**Your task:** As the answer, set down the lines below from the one containing "Click the date 2025-05-12 21:17:19" through the one containing "The height and", exactly and inclusively, and no others.
━━━━━ Data
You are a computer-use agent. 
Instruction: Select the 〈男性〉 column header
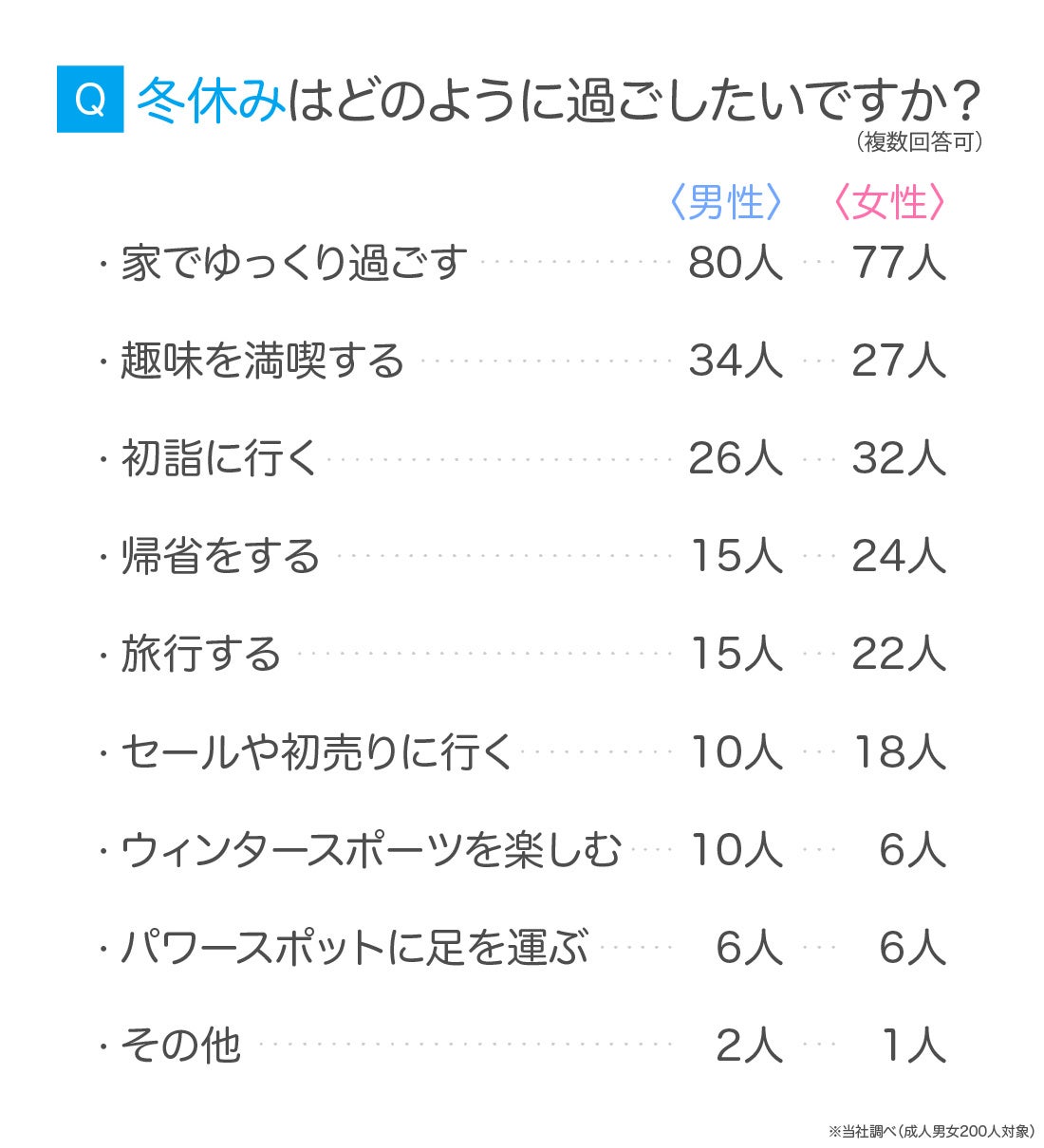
━━━━━━━━━━
━━━━━ Data
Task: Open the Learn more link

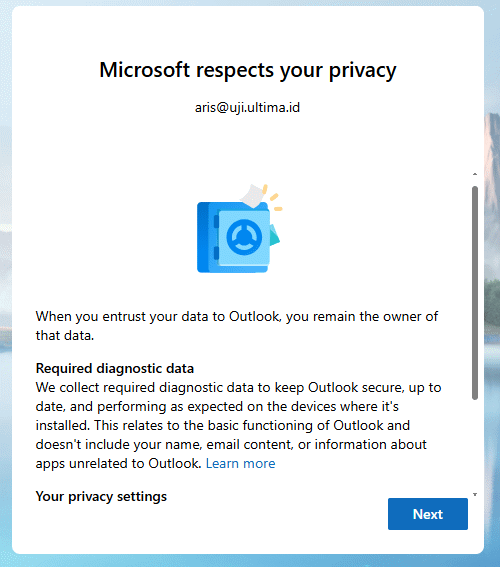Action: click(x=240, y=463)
━━━━━━━━━━
━━━━━ Data
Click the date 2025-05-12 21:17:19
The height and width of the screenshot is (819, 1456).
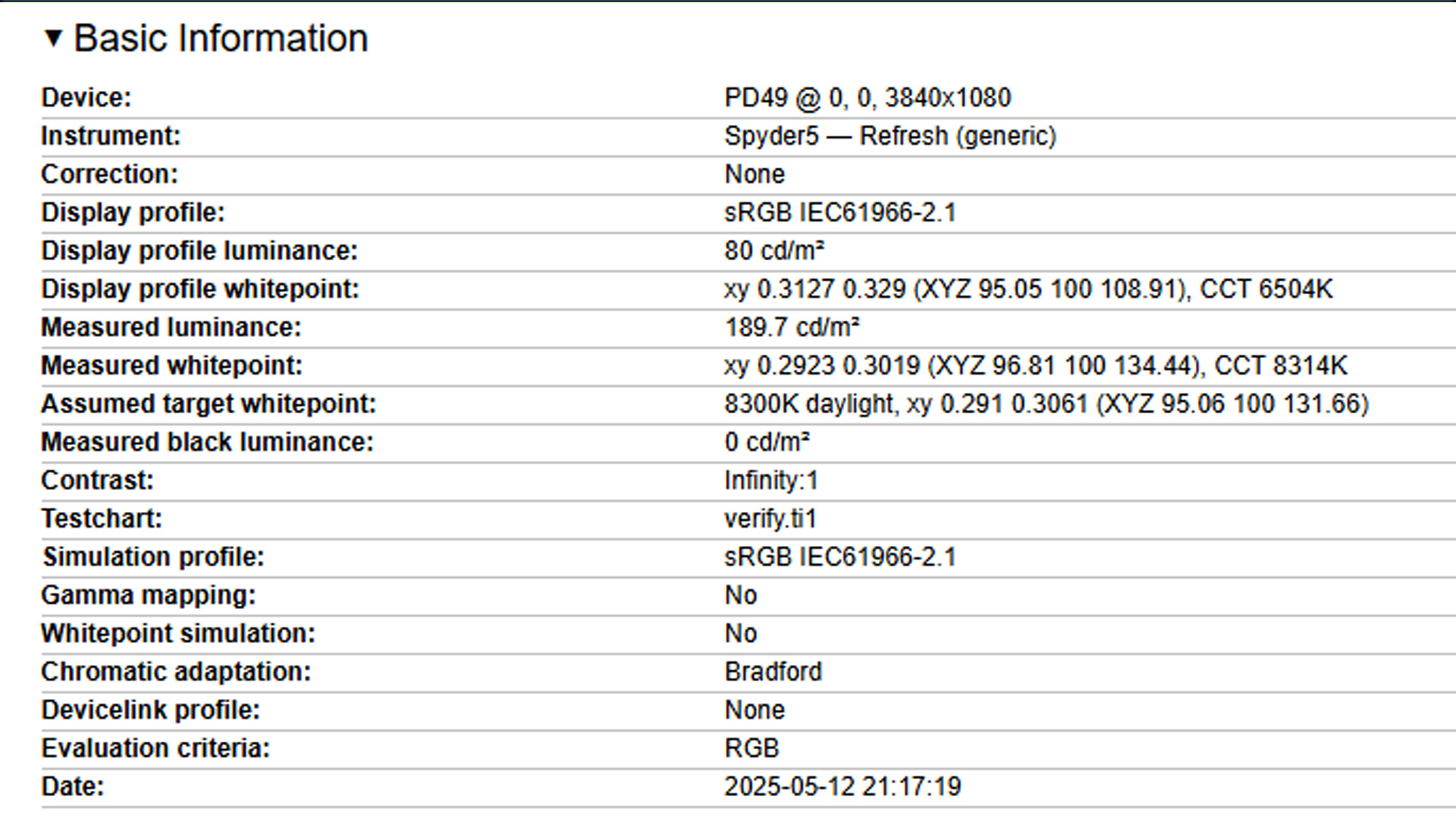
━━━━━━━━━━
**Answer for the task:**
Click the date 2025-05-12 21:17:19
The height and width of the screenshot is (819, 1456).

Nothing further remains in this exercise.